Financial Times | 04 Oct 2012 | 02:06 AM ET



Russia’s petrodollar surplus, which has buffered the economy from external shocks for more than a decade, is poised to vanish as early as 2015 as import revenues overtake those from oil exports, according to its central bank.

The forecast represents the first official acknowledgment that the economic model which has come to characterize the era of Vladimir Putin’s leadership — a country buttressed by oil money — is ending.

Russia’s oil-fuelled trade surplus — which accumulated $785 billion between 2000 and 2011, equivalent to more than 40 per cent of last year’s gross domestic product — has given it the third-largest foreign currency reserves in the world, roughly half a trillion dollars.

These reserves allowed the Kremlin to spend over $200 billion to see off the global financial crisis in 2008-09 without a major bankruptcy. Russia has also been able to pour money into rainy day funds such as its reserve fund, $61 billion, and national welfare fund, $88 billion, as an extra buffer against shocks.

However, the eventual transition to a “twin deficit economy”, where both the government budget and external trade balance are negative, is likely to be a rude awakening for Russian policy makers.

“This will be a totally new macro paradigm for a country that has become inured to living with external surpluses,” said Ivan Tchakarov, chief economist for Russia and the CIS at Renaissance Capital, a Moscow investment bank.

According to the central bank’s midterm monetary strategy, a document sent to parliament and partly released to the press on Wednesday, the central bank sees the current account surplus – composed of trade and other payments — shrinking from a forecast $79.9 billion in 2012 to $25.2 billion in 2013 and becoming an $8.8 billion deficit in 2015. The forecast is based on the bank’s central oil price scenario, which sees oil at $104 a barrel in 2015.

This prediction is broadly in line with others — the International Monetary Fund expects Russia to move from a current account surplus to a small deficit in 2016.

The last time Russia’s current account turned negative on a quarterly basis was in late 1997, a shift widely seen as a main reason for the collapse of the ruble in August 1998.

In 1998 foreign reserves were less than $20 billion, while now they are about $500 billion. Economic management today, while far from perfect, is nowhere near as chaotic as in the post-communist 1990s.

However, the eventual end of Russia’s oil cushion will probably cause a sea change in the country’s economic management and a challenge to Mr. Putin, who has pledged trillions of rubles in wage rises and budget spending to secure re-election in March.

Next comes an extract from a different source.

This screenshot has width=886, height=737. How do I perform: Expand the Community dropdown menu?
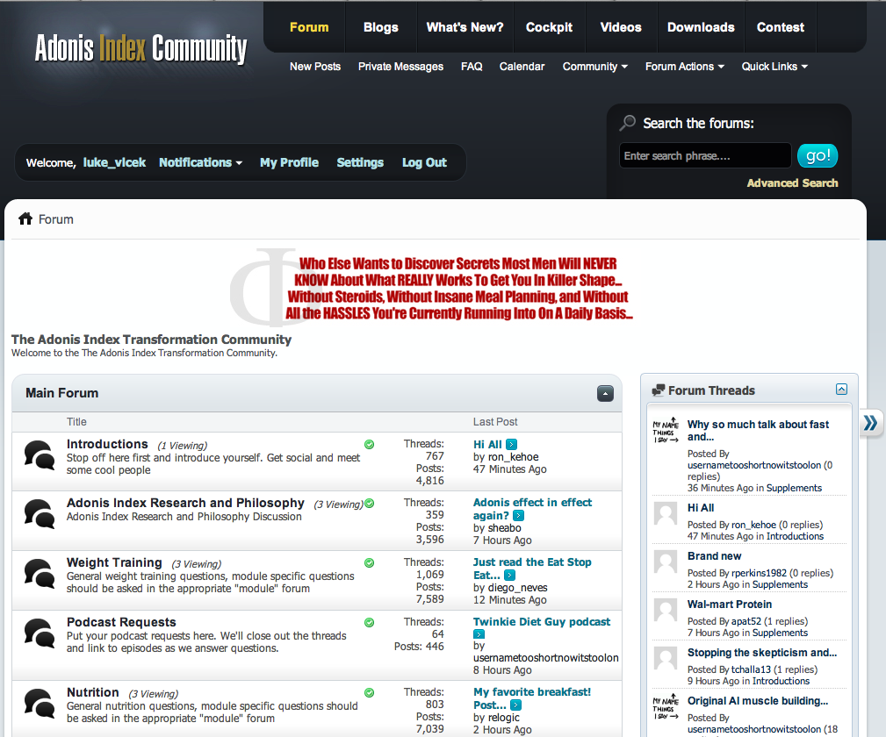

Now, rather than facing the question of how to spend a windfall, the government will probably face the unhappy choice of whether to borrow, devalue, or spend less.

Economists are quick to point out that oil could still appreciate – the central bank projects that, with oil under $130 a barrel, Russia could run a $51 billion surplus in 2015 – but imports will eventually outpace exports as Russians make up for the deprivations of communism by consuming at a prodigious rate.

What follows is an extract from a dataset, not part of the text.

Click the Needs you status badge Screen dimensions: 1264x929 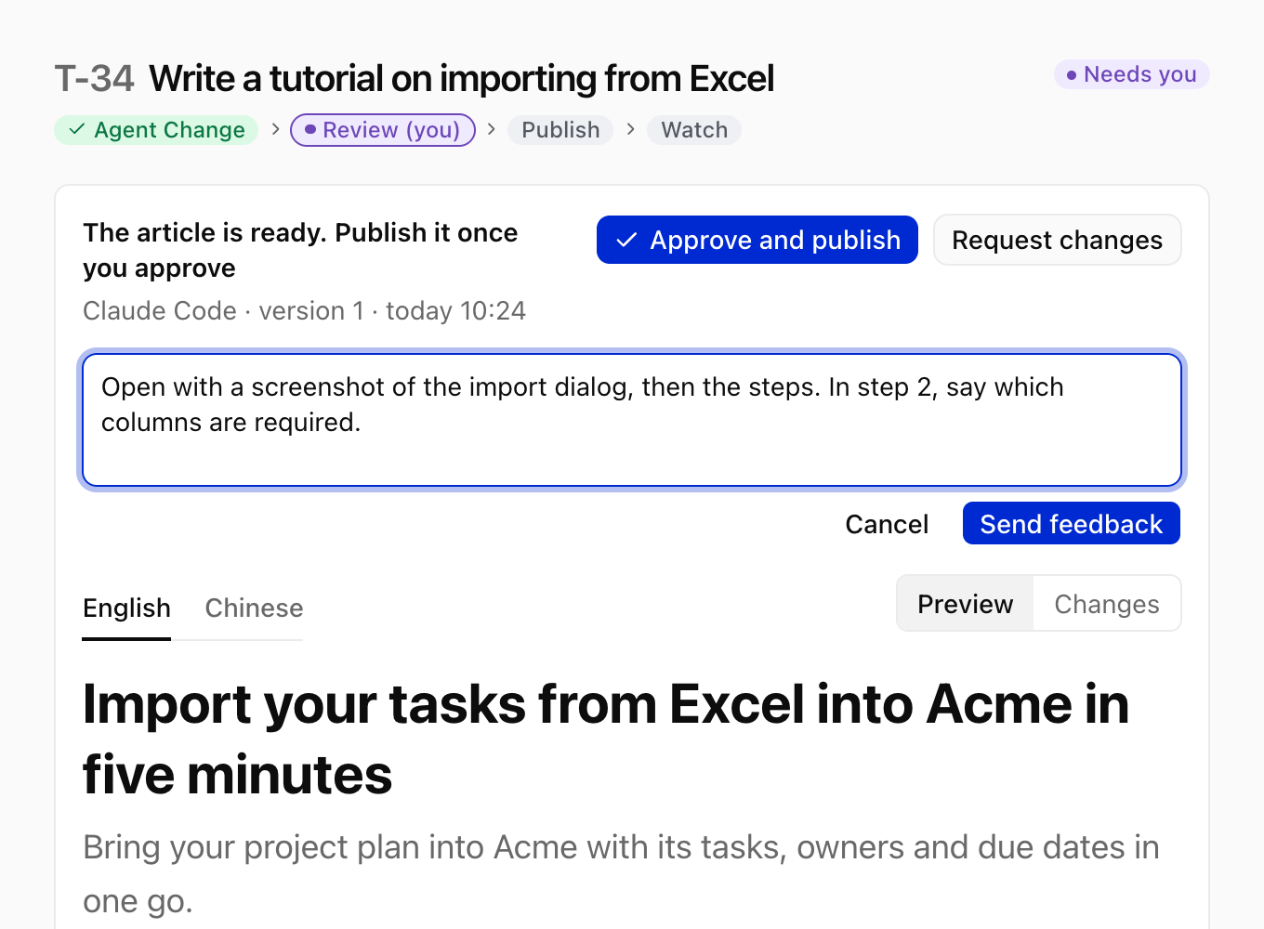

The removal of the petrodollar pillow could finally force the government to reform its economy and legal system in an effort to become an attractive destination for foreign investment.

“The deficits will need to be financed either by running down international reserves, thus putting significant pressure on the exchange rate, inflation and the broader economy, or, preferably, by improving domestic business climate in order to attract foreign direct investment and flows into the stock market,” Mr. Tchakarov said.

At the moment however, rather than attracting capital, Russia is exporting it in net terms.

Partly because of political uncertainty, capital outflows totaled a net $84 bilion in 2011, equivalent to 5 per cent of GDP. The central bank sees this figure falling to $65 billion in 2012, and $15 billion, under the central oil price scenario, in 2015.